This is a delicious and satisfyingly easy meal for a friends and family. It’s also a good alternative to a Sunday roast using a few simple ingredients and had immense flavour with little effort.
This ‘Tender and Crisp Chicken Legs with Tomatoes’ one-pot meal comes from Jamie Oliver and was introduced to me by my sister. The recipe uses a variety of cherry tomatoes, lots of basil and whole cloves of garlic to flavour the roasting juices. It is highly recommended that chicken legs are used for their flavour. To ensure the meat remains tender and super moist, all the ingredients need to be packed tightly into the pot/dish used.
When my sister makes this meal, she likes to add fresh cream to the roasting juices and shred the chicken to make a pasta dish. I decided to keep it as a roast dinner so paired it with roasted carrots and potatoes.
To add a little interest to the roast potatoes, I decided to make ‘hasselback potatoes‘ from small salad potatoes baked with vegetable oil and finished with some butter.
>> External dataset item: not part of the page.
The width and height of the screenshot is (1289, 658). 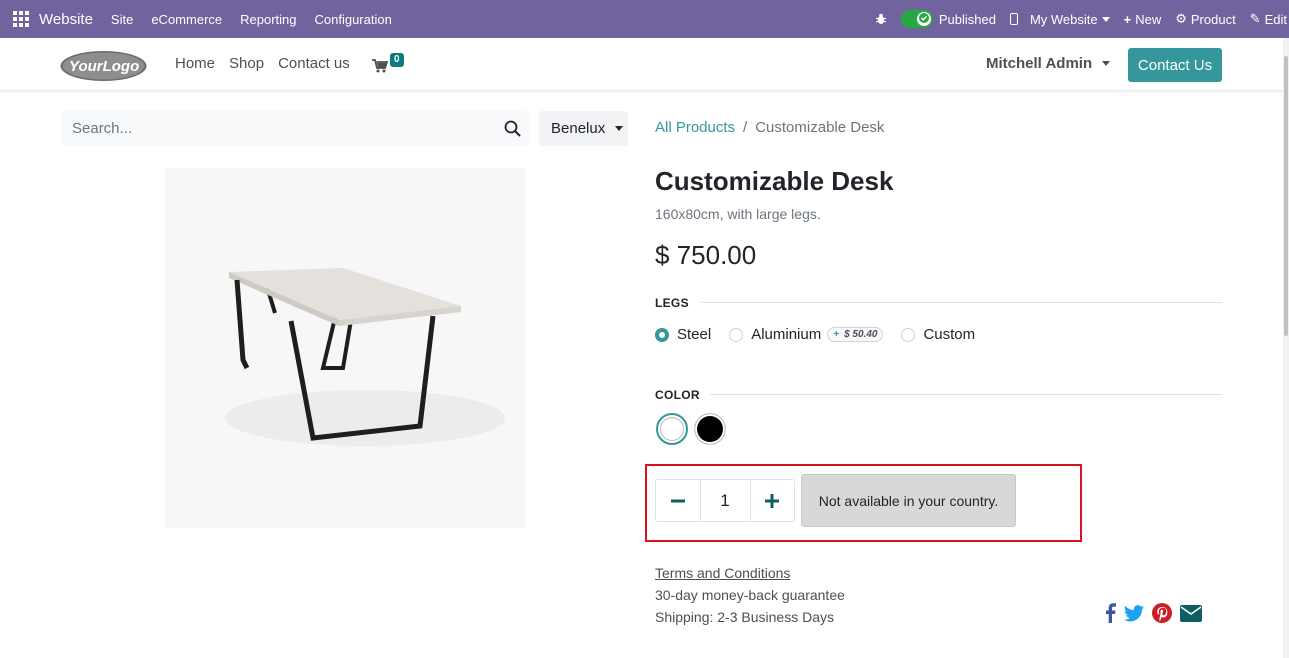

They are usually made with floury potatoes but I liked the look of smaller potatoes (and they cook much faster!). I cooked the potatoes for 45 minutes, adding the raw carrot batons to the baking tray for the last 20 minutes.
A handy hint I found online was to put the potato onto a wooden spoon to stop it from rolling around and to ensure you don’t cut all the way through the potato. What a useful cooking tip! You can add also some bread crumbs and cheese or other flavours to the potatoes to make it more of a meal, like a jacket potato I guess.
The whole meal took one hour to cook including preparation time and all the work was done by the oven. I have the say that this meal was really delicious and enjoyed by all, children and adults alike!